━━ SUPPLIED DATA

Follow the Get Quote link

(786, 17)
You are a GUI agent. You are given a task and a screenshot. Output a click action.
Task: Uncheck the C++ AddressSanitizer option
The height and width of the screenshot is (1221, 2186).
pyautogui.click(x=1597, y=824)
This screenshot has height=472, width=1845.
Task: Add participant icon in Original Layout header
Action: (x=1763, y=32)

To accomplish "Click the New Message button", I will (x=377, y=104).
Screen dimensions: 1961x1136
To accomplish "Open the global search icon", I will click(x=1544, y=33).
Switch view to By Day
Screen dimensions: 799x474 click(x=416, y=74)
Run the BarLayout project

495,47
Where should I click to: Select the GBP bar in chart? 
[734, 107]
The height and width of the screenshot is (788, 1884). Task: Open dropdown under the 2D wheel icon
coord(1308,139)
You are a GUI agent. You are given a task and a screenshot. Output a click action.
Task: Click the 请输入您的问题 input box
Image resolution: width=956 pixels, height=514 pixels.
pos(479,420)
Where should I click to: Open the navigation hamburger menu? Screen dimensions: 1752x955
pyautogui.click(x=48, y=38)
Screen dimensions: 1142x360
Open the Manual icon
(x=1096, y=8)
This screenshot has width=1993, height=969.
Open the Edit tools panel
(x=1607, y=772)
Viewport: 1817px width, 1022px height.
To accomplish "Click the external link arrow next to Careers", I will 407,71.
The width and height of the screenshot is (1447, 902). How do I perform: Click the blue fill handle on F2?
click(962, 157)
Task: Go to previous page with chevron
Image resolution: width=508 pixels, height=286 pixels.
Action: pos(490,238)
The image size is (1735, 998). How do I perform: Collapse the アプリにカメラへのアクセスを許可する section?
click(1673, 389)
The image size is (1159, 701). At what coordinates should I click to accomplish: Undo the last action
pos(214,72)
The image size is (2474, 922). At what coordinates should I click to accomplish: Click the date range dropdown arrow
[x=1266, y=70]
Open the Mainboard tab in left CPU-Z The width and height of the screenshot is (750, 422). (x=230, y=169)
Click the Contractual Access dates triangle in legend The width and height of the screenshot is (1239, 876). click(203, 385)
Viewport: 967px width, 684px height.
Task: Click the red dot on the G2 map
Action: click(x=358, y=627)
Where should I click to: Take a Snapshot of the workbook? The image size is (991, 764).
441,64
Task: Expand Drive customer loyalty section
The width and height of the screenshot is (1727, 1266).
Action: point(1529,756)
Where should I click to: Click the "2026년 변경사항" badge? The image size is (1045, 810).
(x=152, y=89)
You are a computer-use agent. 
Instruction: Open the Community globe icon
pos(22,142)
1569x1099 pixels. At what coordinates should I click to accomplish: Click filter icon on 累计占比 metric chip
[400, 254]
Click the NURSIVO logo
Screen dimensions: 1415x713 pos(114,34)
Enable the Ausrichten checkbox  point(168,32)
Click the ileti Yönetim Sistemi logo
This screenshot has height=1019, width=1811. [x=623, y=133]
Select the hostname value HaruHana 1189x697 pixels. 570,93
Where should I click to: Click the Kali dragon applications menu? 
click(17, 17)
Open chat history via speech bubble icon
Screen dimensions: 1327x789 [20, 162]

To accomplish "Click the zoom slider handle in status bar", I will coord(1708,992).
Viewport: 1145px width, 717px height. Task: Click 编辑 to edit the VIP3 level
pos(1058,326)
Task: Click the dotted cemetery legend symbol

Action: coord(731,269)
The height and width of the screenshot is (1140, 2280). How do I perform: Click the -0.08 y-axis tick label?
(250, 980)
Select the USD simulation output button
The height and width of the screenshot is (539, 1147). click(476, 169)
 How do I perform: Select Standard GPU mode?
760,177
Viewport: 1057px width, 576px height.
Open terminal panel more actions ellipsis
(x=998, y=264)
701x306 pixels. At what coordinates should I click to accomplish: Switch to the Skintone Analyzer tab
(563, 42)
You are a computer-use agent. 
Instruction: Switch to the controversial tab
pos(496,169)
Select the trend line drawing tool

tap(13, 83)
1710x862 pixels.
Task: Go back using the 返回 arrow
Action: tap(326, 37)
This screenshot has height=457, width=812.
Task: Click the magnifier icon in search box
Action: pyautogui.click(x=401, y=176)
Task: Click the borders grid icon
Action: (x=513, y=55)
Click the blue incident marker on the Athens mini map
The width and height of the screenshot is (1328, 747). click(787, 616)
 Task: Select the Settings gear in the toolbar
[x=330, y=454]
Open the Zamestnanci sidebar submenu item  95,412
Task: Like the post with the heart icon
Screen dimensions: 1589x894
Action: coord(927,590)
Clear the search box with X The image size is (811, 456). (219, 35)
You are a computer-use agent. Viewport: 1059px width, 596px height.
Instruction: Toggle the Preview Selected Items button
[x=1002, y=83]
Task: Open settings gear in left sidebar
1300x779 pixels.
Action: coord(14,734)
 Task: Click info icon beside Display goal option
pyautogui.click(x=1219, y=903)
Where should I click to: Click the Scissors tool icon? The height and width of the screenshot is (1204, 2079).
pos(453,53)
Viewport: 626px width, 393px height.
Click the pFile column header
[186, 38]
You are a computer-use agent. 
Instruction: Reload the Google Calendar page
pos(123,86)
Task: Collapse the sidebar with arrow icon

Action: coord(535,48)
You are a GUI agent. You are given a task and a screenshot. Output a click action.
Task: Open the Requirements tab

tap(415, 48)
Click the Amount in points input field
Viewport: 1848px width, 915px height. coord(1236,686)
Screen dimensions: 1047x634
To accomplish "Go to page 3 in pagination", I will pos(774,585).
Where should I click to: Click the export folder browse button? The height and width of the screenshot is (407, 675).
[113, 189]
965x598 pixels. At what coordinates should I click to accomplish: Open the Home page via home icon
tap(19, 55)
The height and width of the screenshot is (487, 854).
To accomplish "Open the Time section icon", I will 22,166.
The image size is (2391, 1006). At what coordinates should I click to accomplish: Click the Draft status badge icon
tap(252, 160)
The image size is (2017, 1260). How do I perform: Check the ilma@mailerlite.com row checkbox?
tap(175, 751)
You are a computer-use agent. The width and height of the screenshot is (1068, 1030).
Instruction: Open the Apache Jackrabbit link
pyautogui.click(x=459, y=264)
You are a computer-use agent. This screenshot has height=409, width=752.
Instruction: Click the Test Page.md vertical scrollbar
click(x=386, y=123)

━━━━

*EXERCISE*:
The records must each be output verbatim, with nothing left out.

*PROBLEM SOLUTION*:
Follow the Get Quote link

(786, 17)
You are a GUI agent. You are given a task and a screenshot. Output a click action.
Task: Uncheck the C++ AddressSanitizer option
The height and width of the screenshot is (1221, 2186).
pyautogui.click(x=1597, y=824)
This screenshot has height=472, width=1845.
Task: Add participant icon in Original Layout header
Action: (x=1763, y=32)

To accomplish "Click the New Message button", I will (x=377, y=104).
Screen dimensions: 1961x1136
To accomplish "Open the global search icon", I will click(x=1544, y=33).
Switch view to By Day
Screen dimensions: 799x474 click(x=416, y=74)
Run the BarLayout project

495,47
Where should I click to: Select the GBP bar in chart? 
[734, 107]
The height and width of the screenshot is (788, 1884). Task: Open dropdown under the 2D wheel icon
coord(1308,139)
You are a GUI agent. You are given a task and a screenshot. Output a click action.
Task: Click the 请输入您的问题 input box
Image resolution: width=956 pixels, height=514 pixels.
pos(479,420)
Where should I click to: Open the navigation hamburger menu? Screen dimensions: 1752x955
pyautogui.click(x=48, y=38)
Screen dimensions: 1142x360
Open the Manual icon
(x=1096, y=8)
This screenshot has width=1993, height=969.
Open the Edit tools panel
(x=1607, y=772)
Viewport: 1817px width, 1022px height.
To accomplish "Click the external link arrow next to Careers", I will 407,71.
The width and height of the screenshot is (1447, 902). How do I perform: Click the blue fill handle on F2?
click(962, 157)
Task: Go to previous page with chevron
Image resolution: width=508 pixels, height=286 pixels.
Action: pos(490,238)
The image size is (1735, 998). How do I perform: Collapse the アプリにカメラへのアクセスを許可する section?
click(1673, 389)
The image size is (1159, 701). At what coordinates should I click to accomplish: Undo the last action
pos(214,72)
The image size is (2474, 922). At what coordinates should I click to accomplish: Click the date range dropdown arrow
[x=1266, y=70]
Open the Mainboard tab in left CPU-Z The width and height of the screenshot is (750, 422). (x=230, y=169)
Click the Contractual Access dates triangle in legend The width and height of the screenshot is (1239, 876). click(203, 385)
Viewport: 967px width, 684px height.
Task: Click the red dot on the G2 map
Action: click(x=358, y=627)
Where should I click to: Take a Snapshot of the workbook? The image size is (991, 764).
441,64
Task: Expand Drive customer loyalty section
The width and height of the screenshot is (1727, 1266).
Action: point(1529,756)
Where should I click to: Click the "2026년 변경사항" badge? The image size is (1045, 810).
(x=152, y=89)
You are a computer-use agent. 
Instruction: Open the Community globe icon
pos(22,142)
1569x1099 pixels. At what coordinates should I click to accomplish: Click filter icon on 累计占比 metric chip
[400, 254]
Click the NURSIVO logo
Screen dimensions: 1415x713 pos(114,34)
Enable the Ausrichten checkbox  point(168,32)
Click the ileti Yönetim Sistemi logo
This screenshot has height=1019, width=1811. [x=623, y=133]
Select the hostname value HaruHana 1189x697 pixels. 570,93
Where should I click to: Click the Kali dragon applications menu? 
click(17, 17)
Open chat history via speech bubble icon
Screen dimensions: 1327x789 [20, 162]

To accomplish "Click the zoom slider handle in status bar", I will coord(1708,992).
Viewport: 1145px width, 717px height. Task: Click 编辑 to edit the VIP3 level
pos(1058,326)
Task: Click the dotted cemetery legend symbol

Action: coord(731,269)
The height and width of the screenshot is (1140, 2280). How do I perform: Click the -0.08 y-axis tick label?
(250, 980)
Select the USD simulation output button
The height and width of the screenshot is (539, 1147). click(476, 169)
 How do I perform: Select Standard GPU mode?
760,177
Viewport: 1057px width, 576px height.
Open terminal panel more actions ellipsis
(x=998, y=264)
701x306 pixels. At what coordinates should I click to accomplish: Switch to the Skintone Analyzer tab
(563, 42)
You are a computer-use agent. 
Instruction: Switch to the controversial tab
pos(496,169)
Select the trend line drawing tool

tap(13, 83)
1710x862 pixels.
Task: Go back using the 返回 arrow
Action: tap(326, 37)
This screenshot has height=457, width=812.
Task: Click the magnifier icon in search box
Action: pyautogui.click(x=401, y=176)
Task: Click the borders grid icon
Action: (x=513, y=55)
Click the blue incident marker on the Athens mini map
The width and height of the screenshot is (1328, 747). click(787, 616)
 Task: Select the Settings gear in the toolbar
[x=330, y=454]
Open the Zamestnanci sidebar submenu item  95,412
Task: Like the post with the heart icon
Screen dimensions: 1589x894
Action: coord(927,590)
Clear the search box with X The image size is (811, 456). (219, 35)
You are a computer-use agent. Viewport: 1059px width, 596px height.
Instruction: Toggle the Preview Selected Items button
[x=1002, y=83]
Task: Open settings gear in left sidebar
1300x779 pixels.
Action: coord(14,734)
 Task: Click info icon beside Display goal option
pyautogui.click(x=1219, y=903)
Where should I click to: Click the Scissors tool icon? The height and width of the screenshot is (1204, 2079).
pos(453,53)
Viewport: 626px width, 393px height.
Click the pFile column header
[186, 38]
You are a computer-use agent. 
Instruction: Reload the Google Calendar page
pos(123,86)
Task: Collapse the sidebar with arrow icon

Action: coord(535,48)
You are a GUI agent. You are given a task and a screenshot. Output a click action.
Task: Open the Requirements tab

tap(415, 48)
Click the Amount in points input field
Viewport: 1848px width, 915px height. coord(1236,686)
Screen dimensions: 1047x634
To accomplish "Go to page 3 in pagination", I will pos(774,585).
Where should I click to: Click the export folder browse button? The height and width of the screenshot is (407, 675).
[113, 189]
965x598 pixels. At what coordinates should I click to accomplish: Open the Home page via home icon
tap(19, 55)
The height and width of the screenshot is (487, 854).
To accomplish "Open the Time section icon", I will 22,166.
The image size is (2391, 1006). At what coordinates should I click to accomplish: Click the Draft status badge icon
tap(252, 160)
The image size is (2017, 1260). How do I perform: Check the ilma@mailerlite.com row checkbox?
tap(175, 751)
You are a computer-use agent. The width and height of the screenshot is (1068, 1030).
Instruction: Open the Apache Jackrabbit link
pyautogui.click(x=459, y=264)
You are a computer-use agent. This screenshot has height=409, width=752.
Instruction: Click the Test Page.md vertical scrollbar
click(x=386, y=123)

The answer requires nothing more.